We turned for the 12km downwind stretch and Lee made a move getting a slight lead on me, dragging a few other paddlers with him. The further along we got the less drafting occurred, it became a race between Lee and I. While it never really felt windy small technical bumps developed and I managed to open up a 30 meter lead on Lee and held it until the final buoy. At the buoy I turned straight onto a bump, effectively doubling my lead straight away. I surfed over the reefs into the finish line for my second victory of the weekend. The surfing followed on Monday and I never really managed to find my groove, physically aching from a big weekend of racing. I managed to squeak through to the quarterfinal before finding myself out of rhythm with the ocean having to settle for a third in my heat and equal 9th in the surfing portion of Australian Titles. Overall a great weekend in Western Australia where I qualified to represent Australia at ISA in Denmark November 2017.
Japan Cup 2016
Photos: Aquila Noguchi
What a weekend, some tough racing on day 1 and short sharp sprinting on day 2. The event for, my second year, had such a great atmosphere and as athletes we were treated so well. The 18km race was on the first day with a bumpy course race. The race basically consisted of a few upwind legs where competitors formed draft trains and one downwind leg where the race was either win or lost. My race had a few ups and downs, leading at the start only to lose a lot of ground on, eventual winner, Michael Booth and Matt Nottage early on. A draft train was then formed to chase down these two. I had to conserve for most of the second lap, not feeling on top of my game and planning an attack for the downwind section. The chase group was whittled down to three with local hero, Kenny Kaneko and young Aussie Tim Cyprien, who was paddling very well upwind. Matt Nottage was within reach and on the second half of the final lap Kenny and I managed to catch him making it a three way battle for 2nd place. The wind had changed angle so there were now two downwind sections to attack on the final few kilometers. I left nothing in the tank and attacked these two sections opening up just a big enough gap to take a hard earned second place, probably my best race tactically in an international race. I was happy enough but hungry for day 2.
Unfortunately there was some drama with the race jerseys which hadn’t been finished properly by the manufacturer resulting in chemical burns/rashes for a large proportion of competitors. I was lucky enough to not be affected but many had to head to the hospital following the first day of racing. This almost prevented the second day from happening but all paddlers agreed they wanted the second day of racing go ahead and support what is such a great event.

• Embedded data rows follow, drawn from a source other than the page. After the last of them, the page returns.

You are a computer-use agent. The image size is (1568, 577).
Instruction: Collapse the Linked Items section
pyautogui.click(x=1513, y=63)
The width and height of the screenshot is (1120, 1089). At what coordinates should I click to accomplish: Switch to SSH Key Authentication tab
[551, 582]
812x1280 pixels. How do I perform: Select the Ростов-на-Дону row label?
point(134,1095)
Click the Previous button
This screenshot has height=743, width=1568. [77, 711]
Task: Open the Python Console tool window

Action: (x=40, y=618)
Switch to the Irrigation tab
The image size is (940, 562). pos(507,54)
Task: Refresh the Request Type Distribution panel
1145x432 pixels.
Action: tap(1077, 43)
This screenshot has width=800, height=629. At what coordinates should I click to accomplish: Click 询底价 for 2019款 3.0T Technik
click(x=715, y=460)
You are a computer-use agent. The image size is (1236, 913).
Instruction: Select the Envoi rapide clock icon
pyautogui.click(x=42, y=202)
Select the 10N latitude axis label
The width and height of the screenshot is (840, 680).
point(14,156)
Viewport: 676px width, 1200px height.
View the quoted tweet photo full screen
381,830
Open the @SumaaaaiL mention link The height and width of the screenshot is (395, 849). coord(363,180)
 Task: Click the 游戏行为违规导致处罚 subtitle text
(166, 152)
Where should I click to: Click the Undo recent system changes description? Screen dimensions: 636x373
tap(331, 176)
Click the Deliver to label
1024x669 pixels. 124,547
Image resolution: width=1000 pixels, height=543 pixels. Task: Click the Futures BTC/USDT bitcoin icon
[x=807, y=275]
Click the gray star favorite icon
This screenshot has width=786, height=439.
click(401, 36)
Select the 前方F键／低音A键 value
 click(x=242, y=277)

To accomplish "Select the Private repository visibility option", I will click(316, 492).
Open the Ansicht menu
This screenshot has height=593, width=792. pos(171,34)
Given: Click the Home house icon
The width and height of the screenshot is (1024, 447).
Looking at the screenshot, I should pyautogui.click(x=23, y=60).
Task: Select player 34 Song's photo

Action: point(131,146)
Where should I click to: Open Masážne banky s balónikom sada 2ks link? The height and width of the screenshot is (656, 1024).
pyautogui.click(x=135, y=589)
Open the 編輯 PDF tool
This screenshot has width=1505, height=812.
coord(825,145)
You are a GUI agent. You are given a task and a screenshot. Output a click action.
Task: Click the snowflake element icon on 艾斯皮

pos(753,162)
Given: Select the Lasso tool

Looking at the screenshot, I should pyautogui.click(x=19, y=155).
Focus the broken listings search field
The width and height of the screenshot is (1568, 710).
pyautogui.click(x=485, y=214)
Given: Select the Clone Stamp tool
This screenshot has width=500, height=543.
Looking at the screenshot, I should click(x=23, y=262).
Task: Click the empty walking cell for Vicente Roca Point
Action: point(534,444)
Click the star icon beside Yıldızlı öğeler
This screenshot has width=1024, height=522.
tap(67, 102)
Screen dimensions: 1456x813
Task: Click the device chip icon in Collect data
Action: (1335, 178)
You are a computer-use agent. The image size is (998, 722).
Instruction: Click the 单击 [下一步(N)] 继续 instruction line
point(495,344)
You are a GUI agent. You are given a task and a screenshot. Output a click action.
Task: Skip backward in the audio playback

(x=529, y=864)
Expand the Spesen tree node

The Jamie Mitchell inspired survivor race kicked off just after midday, a very different, short and sharp style of racing. The field was cut down until there were only ten paddlers for the final race. I was feeling good but it was going to be a sprint to the first marker as conditions were basically flat, in stark contrast to the waves we had last year. The gun went off and Toby Cracknell and I had a little battle before Michael Booth and I fought hard for the second position. I just managed to get ahead of him despite being in the outside position going into the turn. Sprinting star, Mo Freitas turned first and it stayed like this for the remainder of the race. Boothy and I made a late push on the final lap but didn’t have enough in the tank to jump out of the train and into the lead. After our race we watched the 3km amateur race and celebrated what was an awesome weekend of racing.”